**WHAT YOU NEED TO DO**
Leave the pictures out, and transcribe the material below exactly from the line with "Screen dimensions: 1024x694" to the line with "Viewport: 1144px width, 1064px height.", both lines included.

**TASK DATA**
-.-.-

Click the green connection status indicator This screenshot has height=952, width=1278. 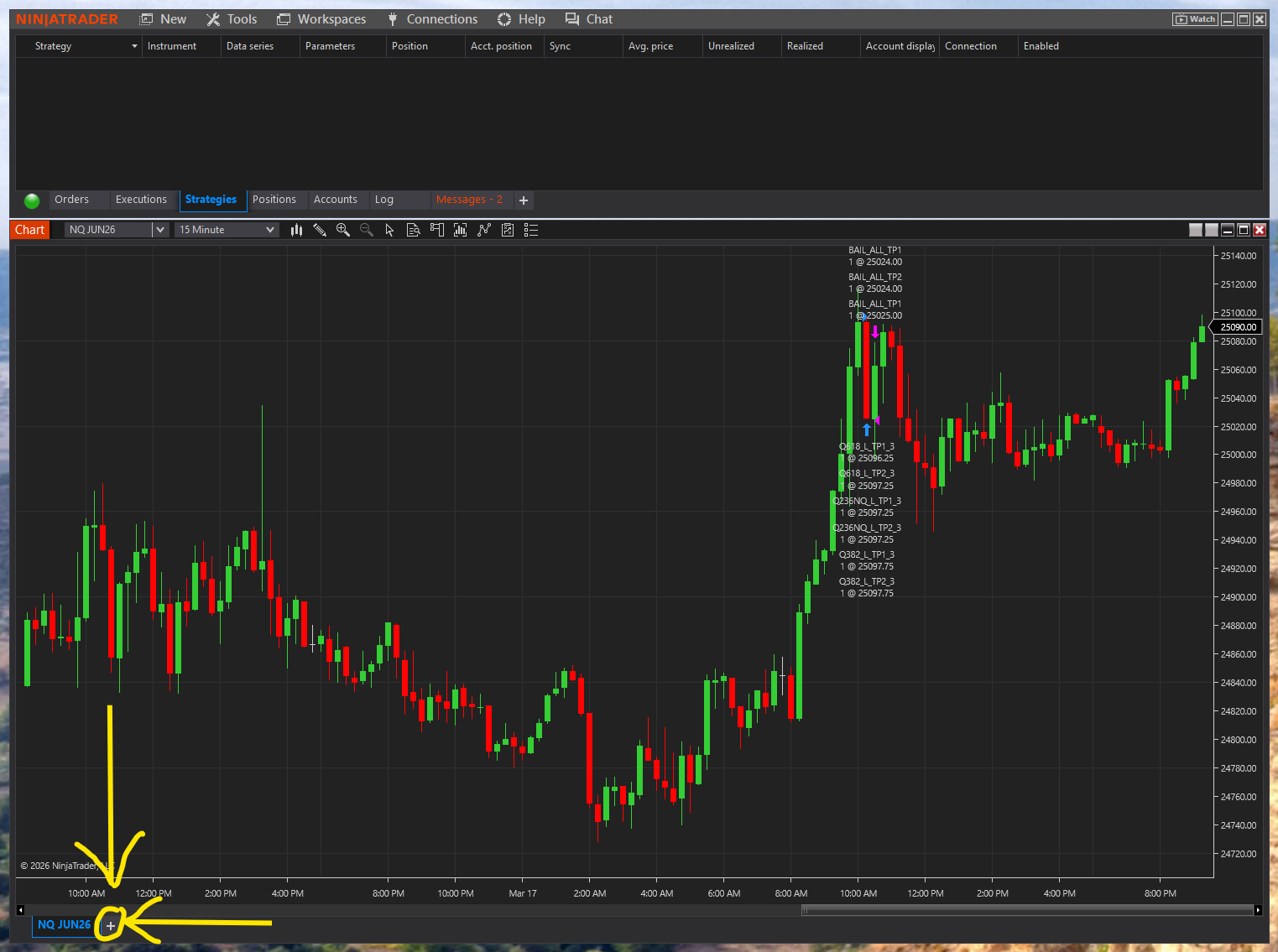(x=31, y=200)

-.-.-

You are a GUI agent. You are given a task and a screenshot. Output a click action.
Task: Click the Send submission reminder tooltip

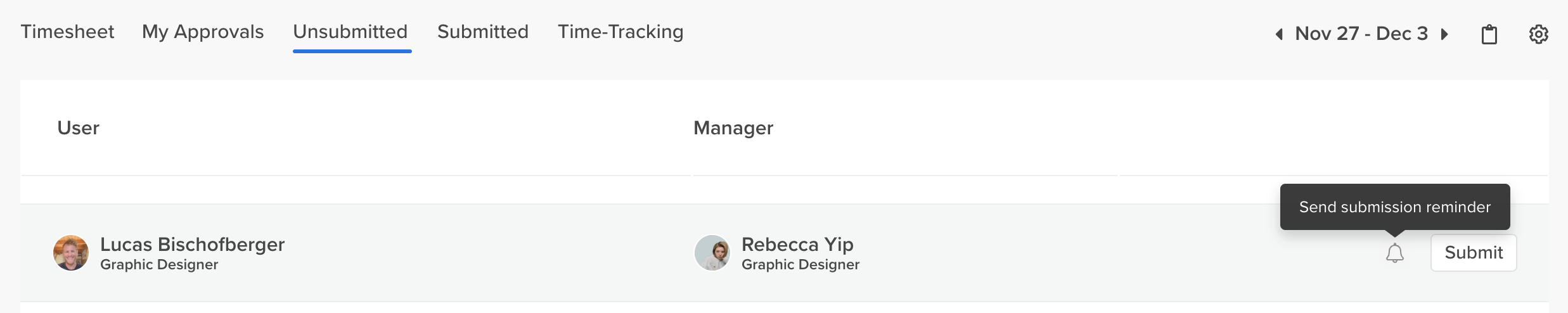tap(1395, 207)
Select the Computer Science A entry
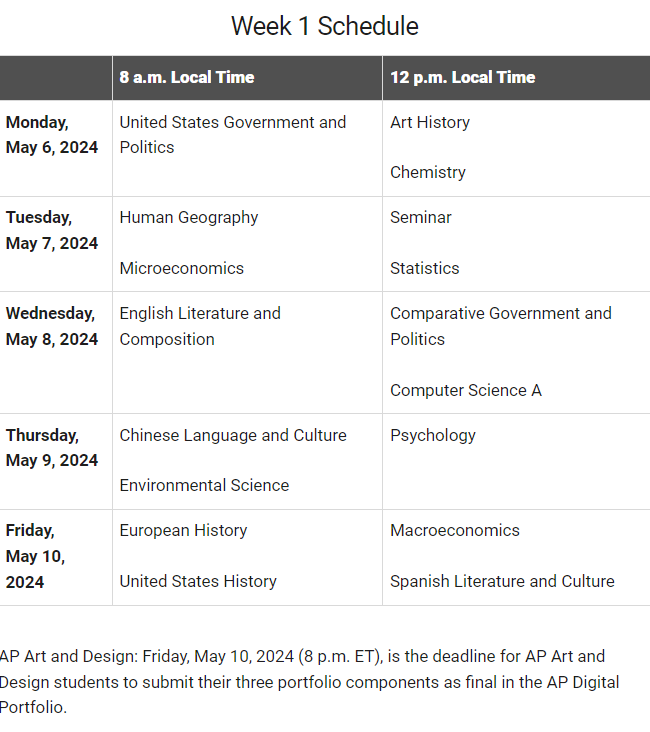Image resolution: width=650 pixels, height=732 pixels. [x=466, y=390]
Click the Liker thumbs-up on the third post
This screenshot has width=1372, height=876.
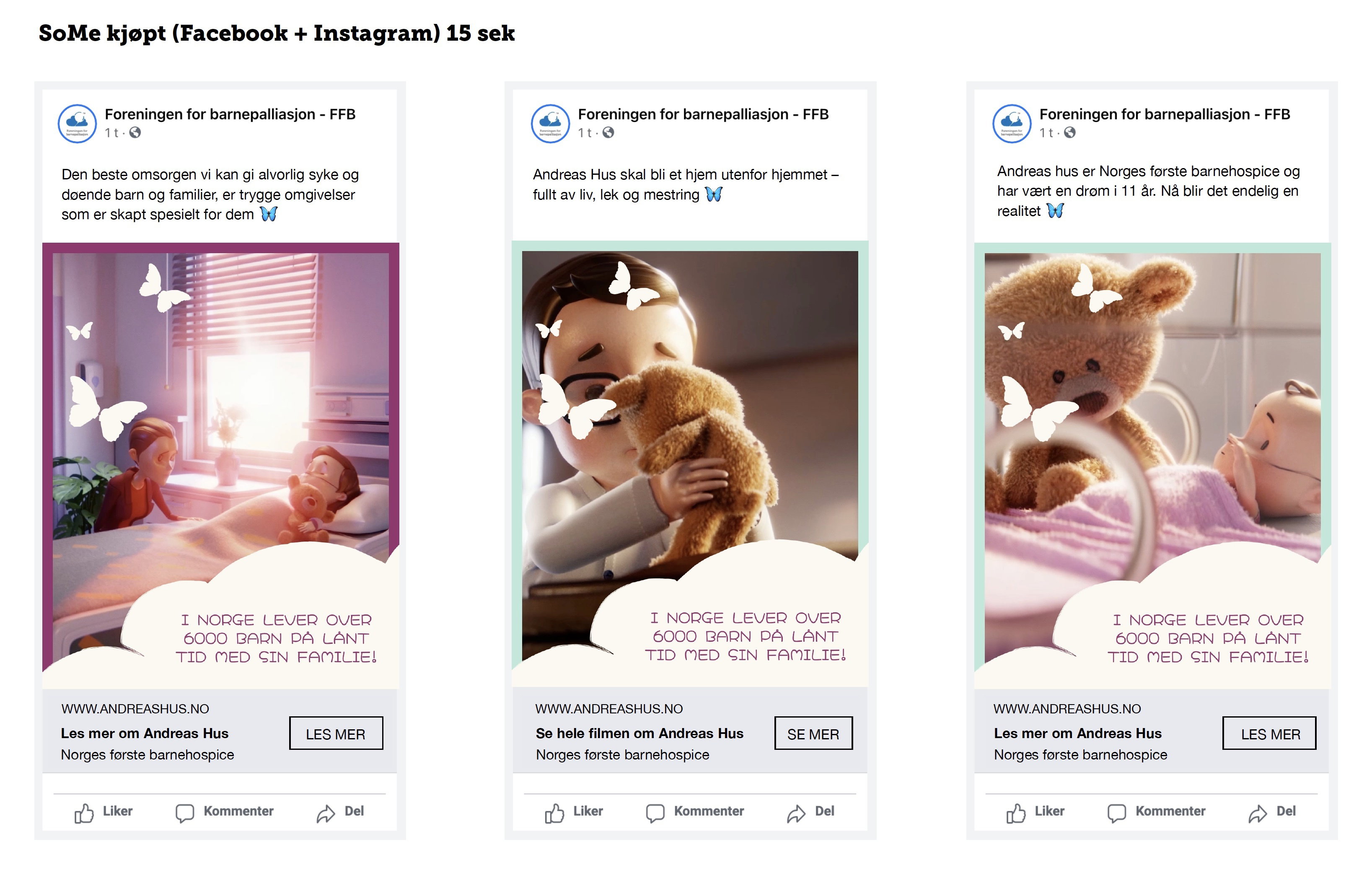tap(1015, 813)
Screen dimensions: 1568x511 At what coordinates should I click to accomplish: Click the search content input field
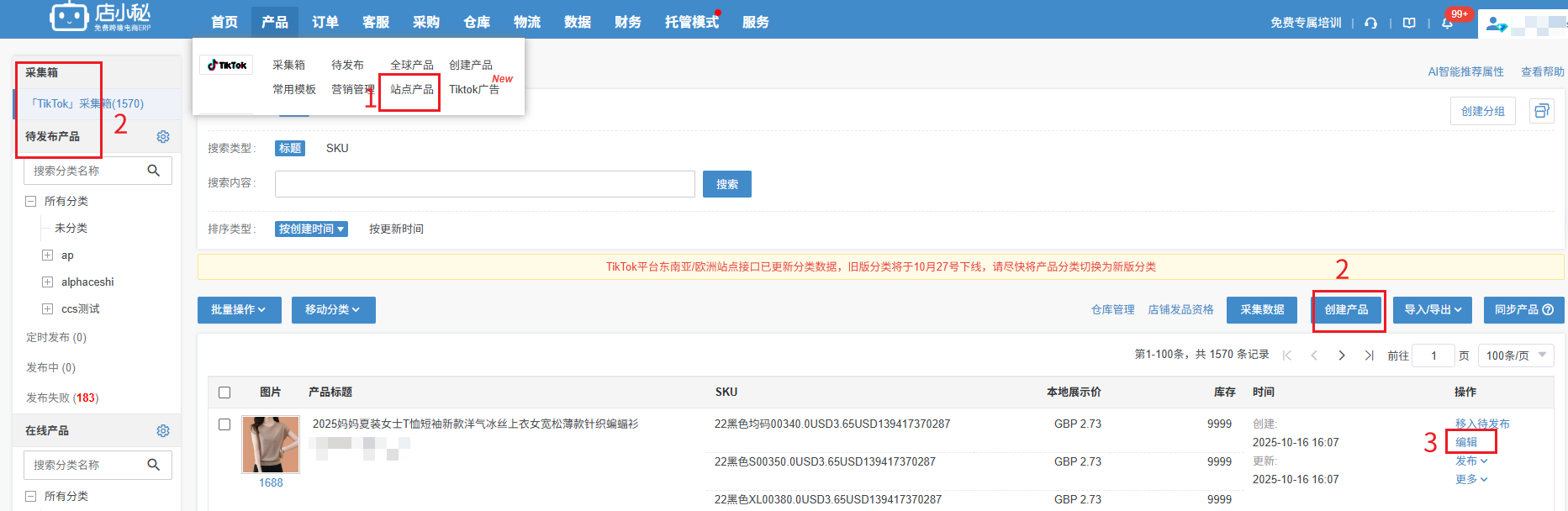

-.-.-

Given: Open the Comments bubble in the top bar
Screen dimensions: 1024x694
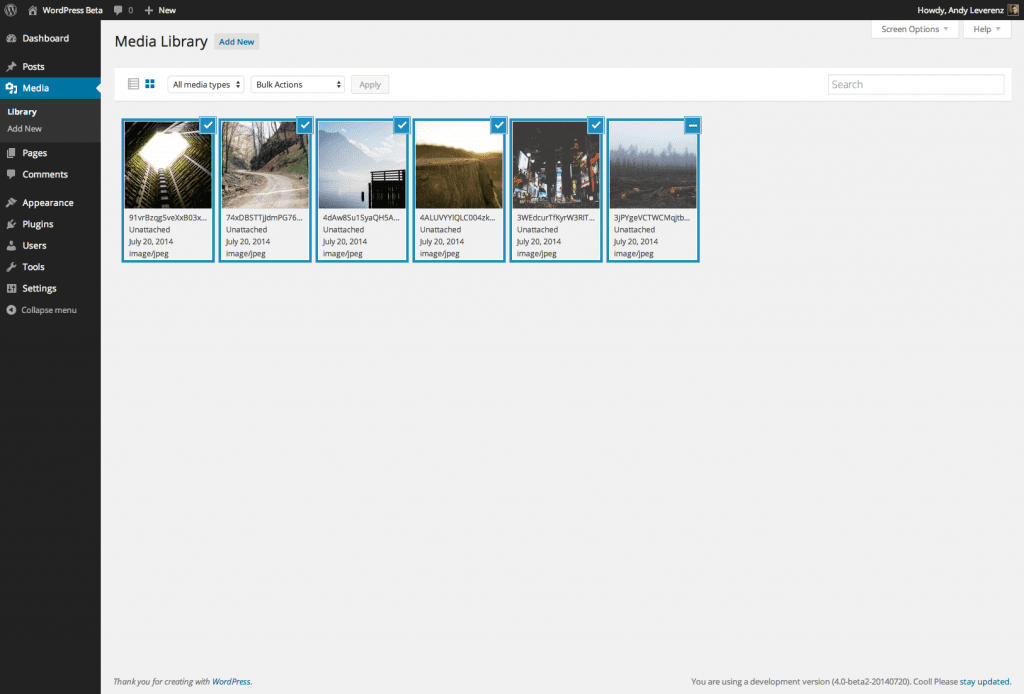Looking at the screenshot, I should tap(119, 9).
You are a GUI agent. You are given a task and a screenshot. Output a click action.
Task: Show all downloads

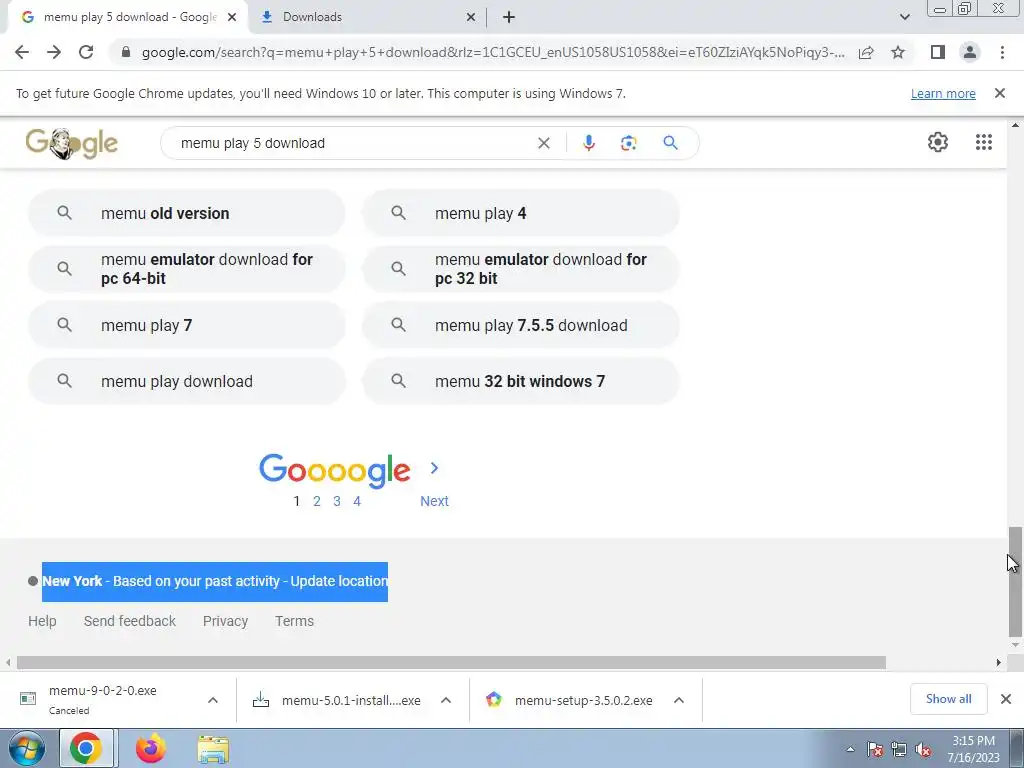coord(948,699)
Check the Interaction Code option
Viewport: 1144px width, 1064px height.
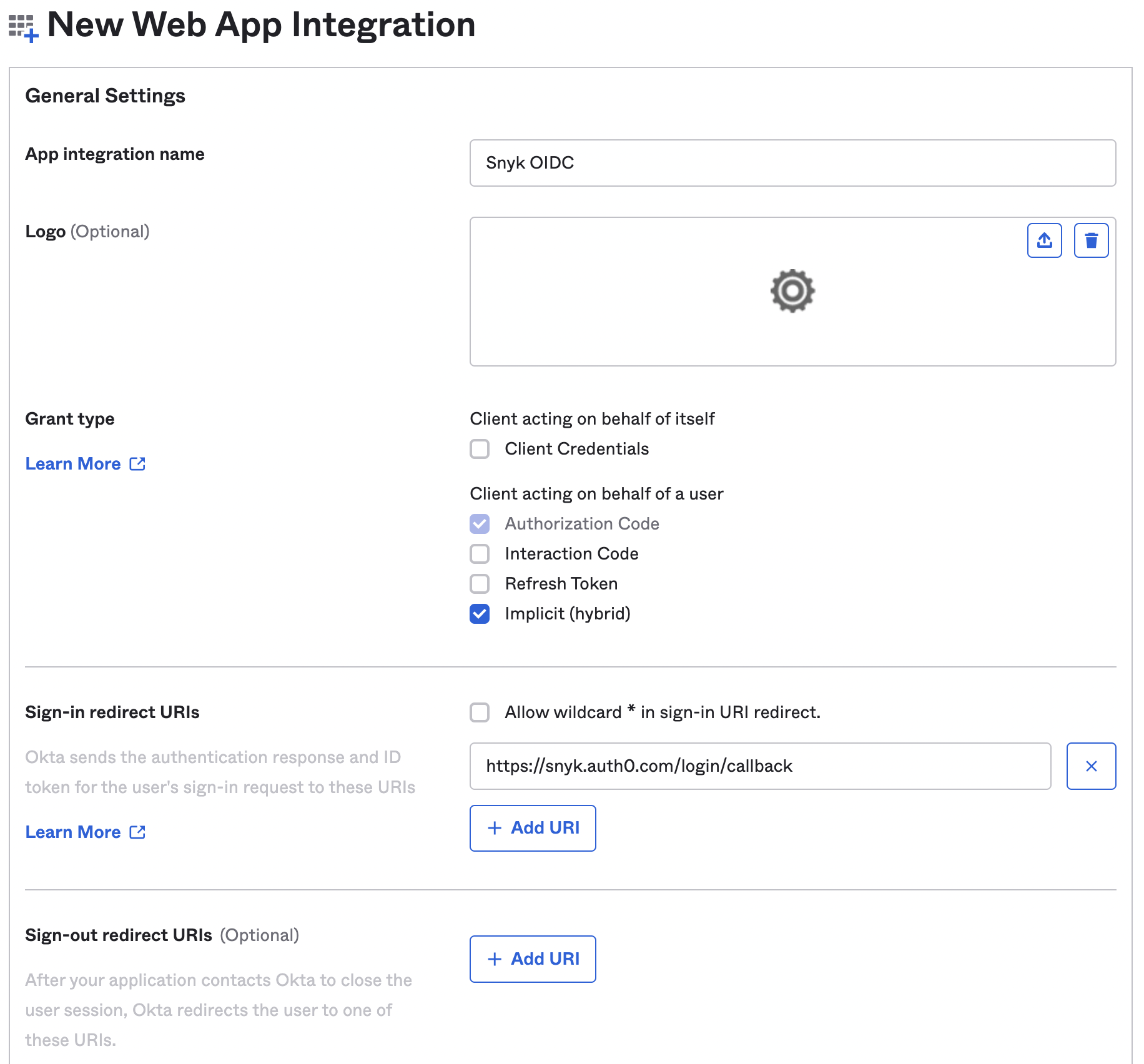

-.-.-

**ANSWER TO THIS EXERCISE**
Screen dimensions: 1024x694
Looking at the screenshot, I should tap(119, 9).
You are a GUI agent. You are given a task and a screenshot. Output a click action.
Task: Show all downloads

coord(948,699)
Check the Interaction Code option
Viewport: 1144px width, 1064px height.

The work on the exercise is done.